Aussi, tout un chapitre est-il consacré à l’encouragement de l’entrepreneuriat des jeunes ruraux et des femmes rurales notamment à travers la mise en place d’un dispositif d’accompagnement pour le montage de leurs projets, le renforcement de leurs capacités entrepreneuriales et l’identification des créneaux porteurs de potentialités de création de PME et TPE, de coopératives entrepreneuriales et de sociétés de prestation de services.
Aussi, l’Etat s’engage à mettre à la disposition des jeunes entrepreneurs une partie du foncier relatif aux terres agricoles collectives identifiées pour la réalisation de leurs projets d’investissements. L’Etat accordera des aides spécifiques à ces jeunes entrepreneurs pour les inciter à concrétiser leurs projets.
Pilotage et suivi
La réalisation des ambitions de ce contrat-programme passe par plusieurs paliers.
D’abord, la mise en place d’une nouvelle génération d’organisations agricole. Dans ce sens, et dans le cadre du renfoncement de l’insertion des opérateurs le long de la chaine de valeur, la FIAC à travers ces différents collèges œuvrera à encourager le développement d’organisations professionnelles de nouvelle génération notamment de l’agrégation, des coopératives et des associations.
Elle est appelé à encourager l’agrégation comme outils d’organisation des producteurs avec un objectif de mise en place de 3 projets au minimum conformément à la loi 04-12 sur l’agrégation agricole et ses textes d’application.
De plus, pour dynamiser, autonomiser et améliorer davantage la gouvernance de la FIAC, celle-ci s’engage à renforcer l’organisation professionnelle de la filière des céréales et légumineuses et l’élargissement de la base des adhérents et un déploiement régional. Elle doit veiller à mettre en place un système qualité et un SI en son sein.
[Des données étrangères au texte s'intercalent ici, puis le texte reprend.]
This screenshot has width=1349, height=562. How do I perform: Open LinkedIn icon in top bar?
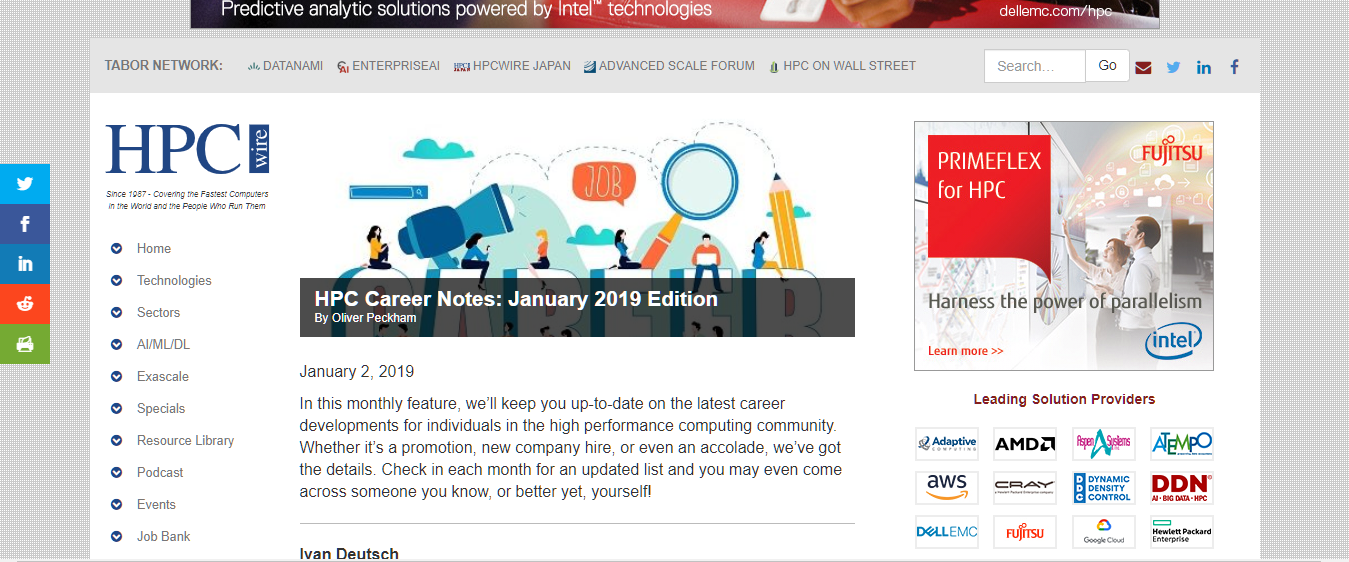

L’Etat s’engage d’ailleurs à accorder aux projets d’agrégation dans la filière des céréales et légumineuses, les aides financières prévues par la loi 04-12 sur l’agrégation agricole et ses textes d’application ;
Pour le renforcement de la gouvernance interprofessionnelle de la filière des céréales et légumineuses, l’Etat apportera son appui technique, financier et institutionnel à l’interprofession afin de poursuivre sa mise en conformité avec la loi 03-12 relative aux interprofessions agricoles et halieutiques et ses textes d’application.
Pour ce qui est du pilotage par l’Etat, la gouvernance du Contrat-Programme est assurée par le comité de pilotage stratégique, présidé par le Ministère de l’Agriculture, de la Pêche Maritime, du Développement Rural et des Eaux et Forêts (il se réunit une fois par an et chaque fois que cela s’avère nécessaire) ; le comité exécutif, présidé par le Secrétaire Général du département de l’Agriculture (Il se réunit une fois par semestre) ; et le comité de suivi de mise en œuvre du contrat-programme, présidé par le Directeur du Développement des Filières de Production (Réunion trimestrielle).
Aussi, le Contrat-Programme fera l’objet d’une évaluation tous les trois ans par un comité ad-hoc désigné à cet effet par le comité de pilotage stratégique.
Le MAPMDREF s’engage à mettre en place un SI permettant le suivi des réalisations des projets/actions prévus dans le cadre du Contrat-Programme. Ce système doit permettre le partage de l’information et des statistiques entre le MAPMDREF et la FIAC. L’Interprofession s’engage à renseigner le SI en information sur l’état d’exécution de tous les projets/actions se rapportant au Contrat-Programme.